Udito nelle sue orali conclusioni il Pubblico Ministero rappresentato dal sostituto Regio Procuratore Signor Francesco Grisolia, e tenute presenti le deduzioni del difensore Signor Achille Ginaldi, e degli accusati stessi che ebbero gli ultimi la parola.
Poiché i Giurati col loro verdetto hanno dichiarato Pietro Massimiliani colpevole di ferita volontaria a colpi di scure sulla persona di Angelo Massimo Casella lungo la via pubblica e presso il Convento di Penne la sera del sette febbraio 1866, ferita che per propria natura ha cagionata la morte del detto Casella fra i 40 giorni immediatamente successivi; e Bernardo Sardini colpevole di complicità necessaria dello stesso reato, col beneficio ad ambedue delle circostanze attenuanti.

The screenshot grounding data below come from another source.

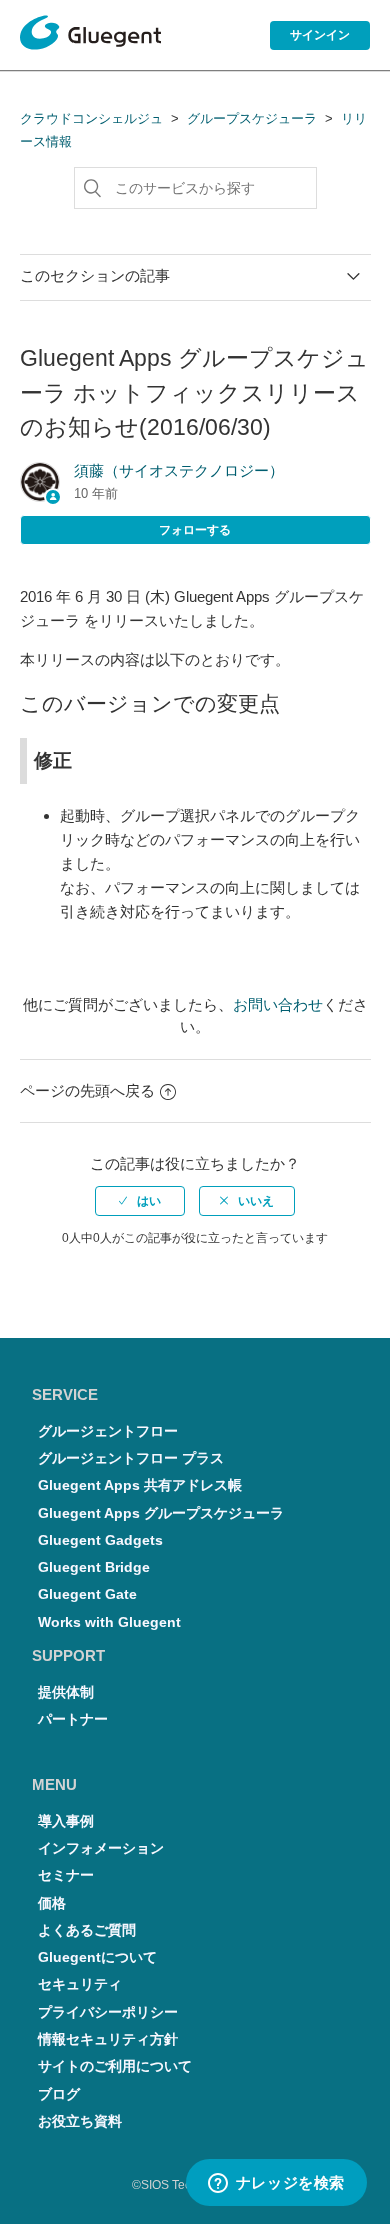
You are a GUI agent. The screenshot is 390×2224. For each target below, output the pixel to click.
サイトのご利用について (115, 2066)
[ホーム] (90, 36)
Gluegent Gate (87, 1594)
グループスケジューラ (252, 118)
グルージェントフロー (108, 1431)
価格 (52, 1903)
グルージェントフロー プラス (131, 1458)
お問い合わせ (278, 1004)
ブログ (59, 2094)
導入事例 (66, 1821)
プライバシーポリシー (108, 2012)
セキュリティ (80, 1984)
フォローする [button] (195, 530)
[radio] (140, 1201)
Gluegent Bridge (94, 1567)
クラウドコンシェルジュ (91, 118)
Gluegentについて (97, 1957)
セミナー (66, 1875)
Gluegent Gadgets (100, 1540)
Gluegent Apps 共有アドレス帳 (140, 1485)
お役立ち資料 (80, 2121)
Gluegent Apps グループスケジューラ (161, 1513)
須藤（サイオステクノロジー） (179, 470)
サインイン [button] (320, 35)
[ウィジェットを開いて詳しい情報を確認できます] (276, 2184)
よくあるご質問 (87, 1930)
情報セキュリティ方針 (108, 2039)
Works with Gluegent (109, 1622)
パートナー (73, 1719)
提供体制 (66, 1692)
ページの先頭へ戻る (87, 1090)
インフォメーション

Considerato che la pena per le ferite che recano la morte fra i 40 giorni è quella stessa irrogata per l’omicidio volontario, giusti gli articoli 541 e 534 Codice Penale, cioè quella dei lavori forzati per anni venti.
Che da tale pena in favore del Massimiliani devesi discendere di un grado per le circostanze attenuanti a norma dell’articolo 654 Codice medesimo.
Che quanto all’accusato Sardini la difesa che si dovrebbe operare a tale titolo viene neutralizzata dall’aumento di almeno di un grado, stante la sua recidività da crimine a crimine, essendo stato già condannato a sei anni di reclusione per furto con sentenza dei 16 Aprile 1844 divenuta operativa. Perciò è il caso di lasciare intera quella dei lavori forzati a tempo al massimo.
Per questi motivi
Visti gli articoli 541, 534, 4, 103, 104, 684, 122, 21, 29, 75 Codice Penale, e 568, 569 Codice procedura penale condanna l’accusato Bernardo Sardini alla pena di anni venti di lavori forzati, e l’accusato Pietro Massimiliani alla stessa pena dei lavori forzati per anni quindici.
Condanna entrambi all’interdizione dai pubblici uffici, all’interdetto legale durante la pena, e solidamente all’indennità che di ragione verso gli eredi dello estinto Casella, ed alle spese del procedimento.
Teramo, ventiquattro Ottobre 1800sessantasei.

In seguito di ciò lo stesso Presidente ha avvertito i condannati Pietro Massimiliani e Bernardo Sardini della facoltà che loro compete di ricorrere in cassazione fra tre giorni.
Il medesimo Presidente ha infine dichiarata sciolta l’udienza.
Di tutto ciò si è redatto il presente verbale, e chiuso alle ore cinque pomeridiane del giorno 24 del mese di ottobre milleottocentosessantasei.